JCI This Month is a digest of the research, reviews, and other features published each month.
Cell-to-cell communication is an essential component in multicellular organisms, allowing for rapid, coordinated responses to changes within the environment. Classical signaling mediators include direct cell-cell contact as well as secreted factors, such as cytokines, metabolites, and hormones.
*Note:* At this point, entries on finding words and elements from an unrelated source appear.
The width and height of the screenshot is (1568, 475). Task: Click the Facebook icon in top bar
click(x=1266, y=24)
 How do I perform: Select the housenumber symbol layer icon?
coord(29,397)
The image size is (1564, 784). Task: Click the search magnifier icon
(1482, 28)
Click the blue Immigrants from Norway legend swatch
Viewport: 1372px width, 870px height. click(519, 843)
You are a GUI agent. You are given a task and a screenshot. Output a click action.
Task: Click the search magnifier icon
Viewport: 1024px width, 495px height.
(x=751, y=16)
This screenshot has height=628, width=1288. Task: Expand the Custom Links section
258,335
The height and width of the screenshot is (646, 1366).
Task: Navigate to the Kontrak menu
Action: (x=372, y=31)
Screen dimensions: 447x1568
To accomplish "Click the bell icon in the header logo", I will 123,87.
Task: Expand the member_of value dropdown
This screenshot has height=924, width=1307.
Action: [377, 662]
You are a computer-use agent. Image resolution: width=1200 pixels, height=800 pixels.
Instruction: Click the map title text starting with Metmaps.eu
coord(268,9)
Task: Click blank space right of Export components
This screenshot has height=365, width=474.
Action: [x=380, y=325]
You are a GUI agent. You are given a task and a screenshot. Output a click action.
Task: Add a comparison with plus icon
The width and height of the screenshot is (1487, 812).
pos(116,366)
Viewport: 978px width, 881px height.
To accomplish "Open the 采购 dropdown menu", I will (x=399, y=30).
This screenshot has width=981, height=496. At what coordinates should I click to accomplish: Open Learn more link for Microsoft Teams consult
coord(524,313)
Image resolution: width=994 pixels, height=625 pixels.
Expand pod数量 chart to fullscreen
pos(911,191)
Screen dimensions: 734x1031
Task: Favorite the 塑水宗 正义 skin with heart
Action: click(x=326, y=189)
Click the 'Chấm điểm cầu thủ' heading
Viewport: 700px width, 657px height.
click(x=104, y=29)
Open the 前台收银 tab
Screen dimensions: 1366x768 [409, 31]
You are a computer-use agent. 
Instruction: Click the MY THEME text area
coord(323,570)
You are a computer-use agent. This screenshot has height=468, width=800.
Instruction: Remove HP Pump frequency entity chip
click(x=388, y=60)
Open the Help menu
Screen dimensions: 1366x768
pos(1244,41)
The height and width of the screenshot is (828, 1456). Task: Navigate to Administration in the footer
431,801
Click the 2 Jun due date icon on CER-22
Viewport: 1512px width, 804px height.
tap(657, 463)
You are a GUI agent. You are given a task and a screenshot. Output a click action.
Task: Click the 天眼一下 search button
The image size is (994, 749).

In the past decade, extracellular vesicles (EVs), including exosomes, microvesicles, and apoptotic bodies, have emerged as important mediators of intercellular communication. EVs are double-membrane vesicles containing cargoes of multiple proteins, lipids, and nucleic acids, which are derived from their cells of origin, and EV cargoes can change depending on the status of their originating cells. Importantly, EVs are found in all body fluids and can carry their cargoes to distant sites within the body as well as neighboring cells. Reviews in this series discuss the role of EV-mediated signaling in physiological and pathophysiological conditions, including infection, host immune responses, and cancer. Additionally, these reviews cover the potential clinical use of EVs as therapeutics and diagnostic biomarkers.